- Your instructions -
Starting at the line containing "evident (501, 763)" and stopping after the line containing "submit [105, 1252]", reproduce that portion of the data in full, requests included, scaling every coordinate in the answers by 0.25 and rounding each result to a whole number, with halves rounded up. Leave the requests and their format samples unchanged.

- Records supplied -
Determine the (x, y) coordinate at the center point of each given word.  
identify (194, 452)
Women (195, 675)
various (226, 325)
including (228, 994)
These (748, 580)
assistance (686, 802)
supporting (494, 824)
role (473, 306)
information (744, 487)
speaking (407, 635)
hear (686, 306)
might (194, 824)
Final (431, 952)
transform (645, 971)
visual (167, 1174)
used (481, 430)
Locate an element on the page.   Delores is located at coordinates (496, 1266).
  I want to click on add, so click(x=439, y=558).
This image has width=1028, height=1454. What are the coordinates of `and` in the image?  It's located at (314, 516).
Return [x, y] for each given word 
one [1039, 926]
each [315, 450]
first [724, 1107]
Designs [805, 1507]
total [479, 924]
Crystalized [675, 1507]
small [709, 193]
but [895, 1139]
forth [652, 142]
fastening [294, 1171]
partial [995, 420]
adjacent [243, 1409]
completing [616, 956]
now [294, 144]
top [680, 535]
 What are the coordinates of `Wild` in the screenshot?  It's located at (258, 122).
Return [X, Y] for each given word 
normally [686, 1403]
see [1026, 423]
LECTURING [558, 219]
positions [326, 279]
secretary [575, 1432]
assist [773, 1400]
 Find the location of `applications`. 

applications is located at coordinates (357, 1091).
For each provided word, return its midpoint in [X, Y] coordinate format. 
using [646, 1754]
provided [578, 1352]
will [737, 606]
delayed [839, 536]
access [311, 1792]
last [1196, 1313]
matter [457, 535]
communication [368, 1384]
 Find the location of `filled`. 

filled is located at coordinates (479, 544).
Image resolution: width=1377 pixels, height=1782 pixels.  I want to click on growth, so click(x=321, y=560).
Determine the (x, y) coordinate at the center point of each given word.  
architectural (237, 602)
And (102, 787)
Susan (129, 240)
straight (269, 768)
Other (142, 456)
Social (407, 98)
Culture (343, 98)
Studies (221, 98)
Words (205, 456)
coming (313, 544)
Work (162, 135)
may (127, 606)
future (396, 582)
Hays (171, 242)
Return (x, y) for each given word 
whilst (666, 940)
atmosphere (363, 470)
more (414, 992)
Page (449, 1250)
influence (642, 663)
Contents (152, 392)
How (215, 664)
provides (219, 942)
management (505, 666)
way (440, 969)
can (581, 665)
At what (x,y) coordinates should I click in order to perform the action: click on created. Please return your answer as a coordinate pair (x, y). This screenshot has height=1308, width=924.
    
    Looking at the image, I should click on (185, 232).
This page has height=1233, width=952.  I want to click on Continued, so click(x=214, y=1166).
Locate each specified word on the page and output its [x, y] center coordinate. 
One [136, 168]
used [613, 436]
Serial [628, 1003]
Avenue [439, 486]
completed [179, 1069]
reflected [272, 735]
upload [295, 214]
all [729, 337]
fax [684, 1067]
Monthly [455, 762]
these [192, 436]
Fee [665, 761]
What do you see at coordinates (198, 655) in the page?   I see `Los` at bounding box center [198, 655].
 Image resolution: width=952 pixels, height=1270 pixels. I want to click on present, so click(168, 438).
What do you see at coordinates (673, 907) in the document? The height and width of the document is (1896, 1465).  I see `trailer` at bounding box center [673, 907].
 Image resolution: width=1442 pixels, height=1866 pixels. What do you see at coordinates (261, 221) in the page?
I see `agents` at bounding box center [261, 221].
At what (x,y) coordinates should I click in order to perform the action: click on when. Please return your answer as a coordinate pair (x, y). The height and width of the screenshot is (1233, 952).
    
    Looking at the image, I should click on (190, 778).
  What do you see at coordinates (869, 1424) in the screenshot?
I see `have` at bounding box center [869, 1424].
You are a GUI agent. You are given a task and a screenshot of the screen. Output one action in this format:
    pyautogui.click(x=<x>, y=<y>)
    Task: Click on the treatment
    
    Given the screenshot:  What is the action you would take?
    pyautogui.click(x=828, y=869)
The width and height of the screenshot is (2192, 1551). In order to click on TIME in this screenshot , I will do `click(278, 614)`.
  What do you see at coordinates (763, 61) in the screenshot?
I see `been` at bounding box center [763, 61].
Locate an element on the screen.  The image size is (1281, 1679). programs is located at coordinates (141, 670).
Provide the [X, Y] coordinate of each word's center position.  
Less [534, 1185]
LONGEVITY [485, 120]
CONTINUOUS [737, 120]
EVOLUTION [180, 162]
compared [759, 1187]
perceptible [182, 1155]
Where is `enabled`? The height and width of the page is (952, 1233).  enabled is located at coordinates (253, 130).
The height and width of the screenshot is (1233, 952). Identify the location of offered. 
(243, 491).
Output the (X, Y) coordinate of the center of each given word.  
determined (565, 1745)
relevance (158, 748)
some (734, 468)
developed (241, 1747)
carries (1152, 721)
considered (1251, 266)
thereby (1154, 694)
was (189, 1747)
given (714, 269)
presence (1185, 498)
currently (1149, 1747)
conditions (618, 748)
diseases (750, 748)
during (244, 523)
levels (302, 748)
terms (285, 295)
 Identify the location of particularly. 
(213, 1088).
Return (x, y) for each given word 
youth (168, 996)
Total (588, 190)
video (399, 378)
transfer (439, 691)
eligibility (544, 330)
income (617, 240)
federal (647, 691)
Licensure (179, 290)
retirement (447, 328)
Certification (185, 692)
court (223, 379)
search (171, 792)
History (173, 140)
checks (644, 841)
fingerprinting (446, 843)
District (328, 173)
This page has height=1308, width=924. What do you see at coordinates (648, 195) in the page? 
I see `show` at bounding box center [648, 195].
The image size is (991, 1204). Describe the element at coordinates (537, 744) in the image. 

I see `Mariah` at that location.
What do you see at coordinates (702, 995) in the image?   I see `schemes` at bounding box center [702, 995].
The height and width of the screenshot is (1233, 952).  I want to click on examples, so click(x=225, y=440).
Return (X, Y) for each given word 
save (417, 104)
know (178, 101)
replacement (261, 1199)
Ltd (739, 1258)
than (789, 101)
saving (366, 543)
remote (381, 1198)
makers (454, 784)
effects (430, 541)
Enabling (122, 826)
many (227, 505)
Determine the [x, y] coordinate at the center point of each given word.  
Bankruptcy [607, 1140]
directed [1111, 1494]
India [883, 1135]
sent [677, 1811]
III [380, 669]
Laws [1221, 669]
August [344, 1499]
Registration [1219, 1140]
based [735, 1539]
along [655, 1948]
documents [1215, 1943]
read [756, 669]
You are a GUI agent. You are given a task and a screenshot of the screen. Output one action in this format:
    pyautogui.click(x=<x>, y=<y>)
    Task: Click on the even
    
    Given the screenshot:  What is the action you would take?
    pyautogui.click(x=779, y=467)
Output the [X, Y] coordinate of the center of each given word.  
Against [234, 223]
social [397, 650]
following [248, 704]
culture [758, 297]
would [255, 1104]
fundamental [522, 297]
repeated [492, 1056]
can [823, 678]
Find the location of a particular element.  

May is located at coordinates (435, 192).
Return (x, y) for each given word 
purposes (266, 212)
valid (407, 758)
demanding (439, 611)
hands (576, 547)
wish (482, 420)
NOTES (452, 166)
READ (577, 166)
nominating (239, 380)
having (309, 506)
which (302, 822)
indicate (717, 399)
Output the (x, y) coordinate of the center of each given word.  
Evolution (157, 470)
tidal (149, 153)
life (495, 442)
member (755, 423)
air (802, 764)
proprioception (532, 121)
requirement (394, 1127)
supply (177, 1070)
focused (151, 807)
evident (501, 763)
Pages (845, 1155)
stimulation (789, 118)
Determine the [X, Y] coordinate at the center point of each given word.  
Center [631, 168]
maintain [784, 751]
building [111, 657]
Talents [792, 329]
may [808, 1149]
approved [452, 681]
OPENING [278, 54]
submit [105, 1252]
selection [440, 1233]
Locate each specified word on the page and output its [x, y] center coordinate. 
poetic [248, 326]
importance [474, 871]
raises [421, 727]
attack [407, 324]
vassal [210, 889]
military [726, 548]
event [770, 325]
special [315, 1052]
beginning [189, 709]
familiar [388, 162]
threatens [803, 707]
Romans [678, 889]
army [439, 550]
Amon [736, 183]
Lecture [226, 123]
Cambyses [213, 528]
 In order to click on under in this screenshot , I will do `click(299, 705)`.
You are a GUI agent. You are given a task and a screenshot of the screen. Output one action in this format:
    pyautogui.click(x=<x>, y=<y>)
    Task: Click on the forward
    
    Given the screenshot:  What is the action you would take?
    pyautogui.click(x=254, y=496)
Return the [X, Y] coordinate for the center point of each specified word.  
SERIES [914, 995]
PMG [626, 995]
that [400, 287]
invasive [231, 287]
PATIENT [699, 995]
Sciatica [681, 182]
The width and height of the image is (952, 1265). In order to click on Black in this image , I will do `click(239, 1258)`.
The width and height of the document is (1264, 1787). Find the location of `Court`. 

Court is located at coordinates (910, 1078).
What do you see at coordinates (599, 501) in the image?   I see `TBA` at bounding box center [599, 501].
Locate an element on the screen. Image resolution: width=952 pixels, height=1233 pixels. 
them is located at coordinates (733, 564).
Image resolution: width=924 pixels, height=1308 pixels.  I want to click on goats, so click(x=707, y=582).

- Full response -
evident (125, 191)
Pages (211, 289)
stimulation (197, 30)
Determine the [X, Y] coordinate at the center point of each given word.  
Center [158, 42]
maintain [196, 188]
building [28, 164]
Talents [198, 82]
may [202, 287]
approved [113, 170]
OPENING [70, 14]
submit [26, 313]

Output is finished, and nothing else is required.